> **Exercise brief**
Each record that follows should be transcribed word for word.

> **Listed entries**
================================

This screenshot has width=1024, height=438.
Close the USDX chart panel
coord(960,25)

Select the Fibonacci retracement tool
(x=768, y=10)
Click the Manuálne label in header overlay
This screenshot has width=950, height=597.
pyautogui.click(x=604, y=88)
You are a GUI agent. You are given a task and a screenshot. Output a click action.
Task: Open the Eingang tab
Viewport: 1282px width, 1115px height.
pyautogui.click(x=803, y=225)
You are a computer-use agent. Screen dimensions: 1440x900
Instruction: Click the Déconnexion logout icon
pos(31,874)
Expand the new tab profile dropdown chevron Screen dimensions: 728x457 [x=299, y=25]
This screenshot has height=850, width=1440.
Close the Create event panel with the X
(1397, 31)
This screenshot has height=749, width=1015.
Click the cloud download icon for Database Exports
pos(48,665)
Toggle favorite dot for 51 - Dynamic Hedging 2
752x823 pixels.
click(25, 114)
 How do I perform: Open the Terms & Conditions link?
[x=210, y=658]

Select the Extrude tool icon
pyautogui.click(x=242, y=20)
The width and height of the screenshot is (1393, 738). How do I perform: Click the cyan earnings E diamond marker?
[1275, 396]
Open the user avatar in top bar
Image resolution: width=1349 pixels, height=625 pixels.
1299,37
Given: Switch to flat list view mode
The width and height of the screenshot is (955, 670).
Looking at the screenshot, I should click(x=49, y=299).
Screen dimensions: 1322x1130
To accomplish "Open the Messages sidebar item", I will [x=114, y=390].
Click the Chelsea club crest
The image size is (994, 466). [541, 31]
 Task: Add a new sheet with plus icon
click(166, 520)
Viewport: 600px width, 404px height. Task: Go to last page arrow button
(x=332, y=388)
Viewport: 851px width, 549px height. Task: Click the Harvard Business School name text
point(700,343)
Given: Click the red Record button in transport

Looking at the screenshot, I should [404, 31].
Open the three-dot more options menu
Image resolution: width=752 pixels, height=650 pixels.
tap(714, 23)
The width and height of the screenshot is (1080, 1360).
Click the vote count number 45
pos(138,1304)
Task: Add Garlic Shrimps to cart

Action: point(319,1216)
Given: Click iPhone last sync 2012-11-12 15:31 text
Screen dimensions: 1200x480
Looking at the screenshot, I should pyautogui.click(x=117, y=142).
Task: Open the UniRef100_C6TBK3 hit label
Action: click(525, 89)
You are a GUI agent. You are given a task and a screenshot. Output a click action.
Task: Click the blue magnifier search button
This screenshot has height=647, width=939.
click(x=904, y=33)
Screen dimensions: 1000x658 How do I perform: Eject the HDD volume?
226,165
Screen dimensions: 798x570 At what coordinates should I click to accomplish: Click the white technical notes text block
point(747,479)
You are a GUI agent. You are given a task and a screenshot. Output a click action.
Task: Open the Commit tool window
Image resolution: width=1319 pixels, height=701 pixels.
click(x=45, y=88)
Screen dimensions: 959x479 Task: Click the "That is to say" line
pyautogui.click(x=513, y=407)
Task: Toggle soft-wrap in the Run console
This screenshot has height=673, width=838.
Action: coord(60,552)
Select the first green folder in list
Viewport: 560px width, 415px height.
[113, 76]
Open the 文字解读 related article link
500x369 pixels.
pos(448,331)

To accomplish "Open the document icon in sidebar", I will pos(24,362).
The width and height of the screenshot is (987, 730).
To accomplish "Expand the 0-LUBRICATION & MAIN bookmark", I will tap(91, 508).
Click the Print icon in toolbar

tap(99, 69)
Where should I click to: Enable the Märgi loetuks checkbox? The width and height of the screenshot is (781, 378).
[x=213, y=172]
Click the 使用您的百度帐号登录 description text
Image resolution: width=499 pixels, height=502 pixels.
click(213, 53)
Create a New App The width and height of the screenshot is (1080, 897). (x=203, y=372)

================================

> **Response**
This screenshot has width=1024, height=438.
Close the USDX chart panel
coord(960,25)

Select the Fibonacci retracement tool
(x=768, y=10)
Click the Manuálne label in header overlay
This screenshot has width=950, height=597.
pyautogui.click(x=604, y=88)
You are a GUI agent. You are given a task and a screenshot. Output a click action.
Task: Open the Eingang tab
Viewport: 1282px width, 1115px height.
pyautogui.click(x=803, y=225)
You are a computer-use agent. Screen dimensions: 1440x900
Instruction: Click the Déconnexion logout icon
pos(31,874)
Expand the new tab profile dropdown chevron Screen dimensions: 728x457 [x=299, y=25]
This screenshot has height=850, width=1440.
Close the Create event panel with the X
(1397, 31)
This screenshot has height=749, width=1015.
Click the cloud download icon for Database Exports
pos(48,665)
Toggle favorite dot for 51 - Dynamic Hedging 2
752x823 pixels.
click(25, 114)
 How do I perform: Open the Terms & Conditions link?
[x=210, y=658]

Select the Extrude tool icon
pyautogui.click(x=242, y=20)
The width and height of the screenshot is (1393, 738). How do I perform: Click the cyan earnings E diamond marker?
[1275, 396]
Open the user avatar in top bar
Image resolution: width=1349 pixels, height=625 pixels.
1299,37
Given: Switch to flat list view mode
The width and height of the screenshot is (955, 670).
Looking at the screenshot, I should click(x=49, y=299).
Screen dimensions: 1322x1130
To accomplish "Open the Messages sidebar item", I will [x=114, y=390].
Click the Chelsea club crest
The image size is (994, 466). [541, 31]
 Task: Add a new sheet with plus icon
click(166, 520)
Viewport: 600px width, 404px height. Task: Go to last page arrow button
(x=332, y=388)
Viewport: 851px width, 549px height. Task: Click the Harvard Business School name text
point(700,343)
Given: Click the red Record button in transport

Looking at the screenshot, I should [404, 31].
Open the three-dot more options menu
Image resolution: width=752 pixels, height=650 pixels.
tap(714, 23)
The width and height of the screenshot is (1080, 1360).
Click the vote count number 45
pos(138,1304)
Task: Add Garlic Shrimps to cart

Action: point(319,1216)
Given: Click iPhone last sync 2012-11-12 15:31 text
Screen dimensions: 1200x480
Looking at the screenshot, I should pyautogui.click(x=117, y=142).
Task: Open the UniRef100_C6TBK3 hit label
Action: click(525, 89)
You are a GUI agent. You are given a task and a screenshot. Output a click action.
Task: Click the blue magnifier search button
This screenshot has height=647, width=939.
click(x=904, y=33)
Screen dimensions: 1000x658 How do I perform: Eject the HDD volume?
226,165
Screen dimensions: 798x570 At what coordinates should I click to accomplish: Click the white technical notes text block
point(747,479)
You are a GUI agent. You are given a task and a screenshot. Output a click action.
Task: Open the Commit tool window
Image resolution: width=1319 pixels, height=701 pixels.
click(x=45, y=88)
Screen dimensions: 959x479 Task: Click the "That is to say" line
pyautogui.click(x=513, y=407)
Task: Toggle soft-wrap in the Run console
This screenshot has height=673, width=838.
Action: coord(60,552)
Select the first green folder in list
Viewport: 560px width, 415px height.
[113, 76]
Open the 文字解读 related article link
500x369 pixels.
pos(448,331)

To accomplish "Open the document icon in sidebar", I will pos(24,362).
The width and height of the screenshot is (987, 730).
To accomplish "Expand the 0-LUBRICATION & MAIN bookmark", I will tap(91, 508).
Click the Print icon in toolbar

tap(99, 69)
Where should I click to: Enable the Märgi loetuks checkbox? The width and height of the screenshot is (781, 378).
[x=213, y=172]
Click the 使用您的百度帐号登录 description text
Image resolution: width=499 pixels, height=502 pixels.
click(213, 53)
Create a New App The width and height of the screenshot is (1080, 897). (x=203, y=372)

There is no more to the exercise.